Retenção do Veículo por Falta de Pagamento: Até Onde a Oficina Pode Ir
Quando o cliente não paga pelo serviço executado, é comum que a oficina simplesmente não devolva o veículo até a quitação. Essa prática tem respaldo legal — mas dentro de limites que, se ultrapassados, transformam o direito da oficina em um problema jurídico para o próprio negócio.
O direito de retenção existe, mas não é ilimitado
O Código Civil reconhece o direito de retenção como garantia para o credor de uma obrigação relacionada à própria coisa retida — no caso, o veículo em que o serviço foi executado.

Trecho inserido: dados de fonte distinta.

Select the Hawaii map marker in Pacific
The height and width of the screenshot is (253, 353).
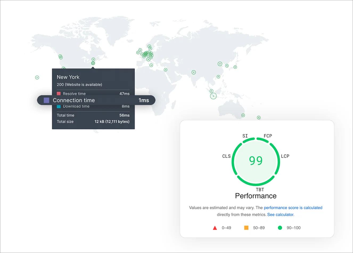[x=37, y=78]
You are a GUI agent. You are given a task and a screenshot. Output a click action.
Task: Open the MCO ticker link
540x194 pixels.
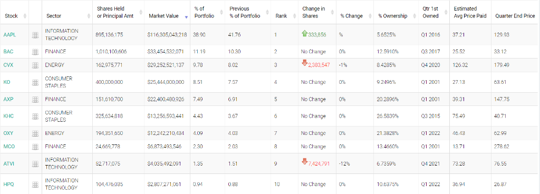9,147
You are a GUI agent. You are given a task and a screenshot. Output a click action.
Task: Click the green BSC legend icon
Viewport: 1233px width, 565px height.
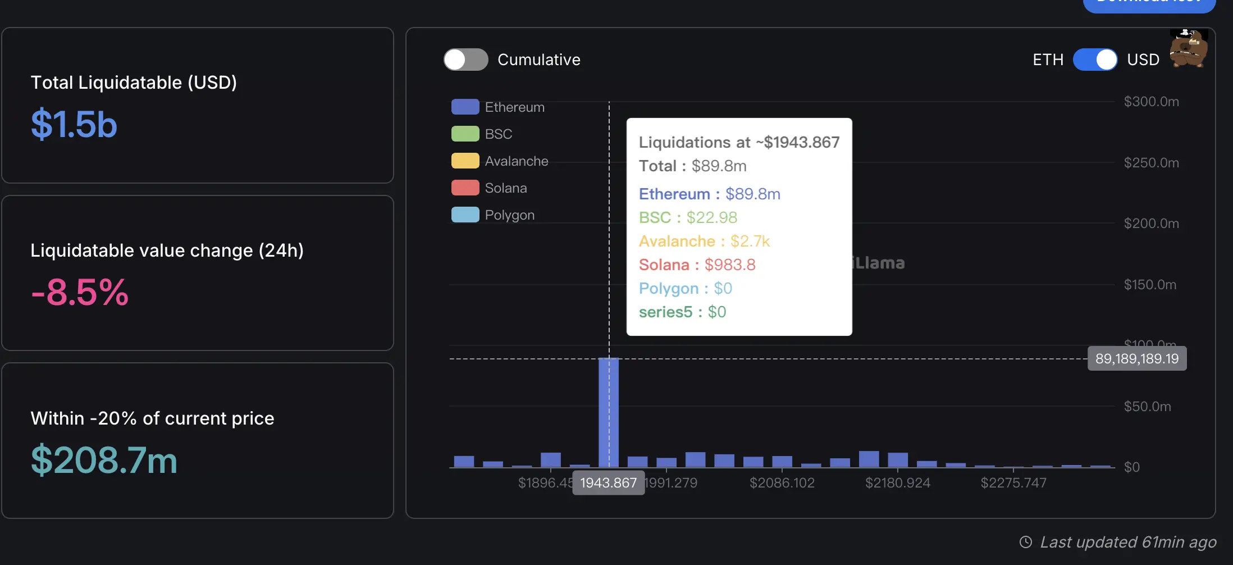pyautogui.click(x=465, y=134)
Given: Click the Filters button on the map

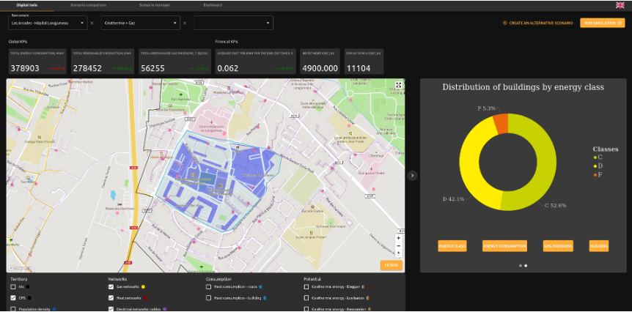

Isso significa que a oficina pode reter o carro até o pagamento do serviço realizado naquele próprio veículo, mas não pode reter um veículo para garantir uma dívida de outro serviço ou de outro cliente.
Os erros mais comuns que geram responsabilização da oficina
- Reter o veículo por um valor não documentado ou muito acima do orçado sem aceite do cliente;
- Impedir o acesso do cliente a pertences pessoais deixados dentro do veículo;
- Reter o carro por prazo desproporcional, gerando desvalorização ou dano ao bem durante a retenção;
- Cobrar diária de "estacionamento" não prevista em contrato pelo tempo de retenção.
O risco de ação por danos morais e materiais
Quando a retenção é considerada abusiva pela Justiça, a oficina pode responder por danos materiais e morais, além de ser obrigada a devolver o bem imediatamente.
Como exercer o direito de retenção com segurança jurídica
Documentar formalmente a dívida (orçamento aceito e nota de serviço), notificar o cliente sobre a retenção e seu motivo, e buscar orientação jurídica antes de qualquer medida mais drástica, como leilão do bem por falta de pagamento.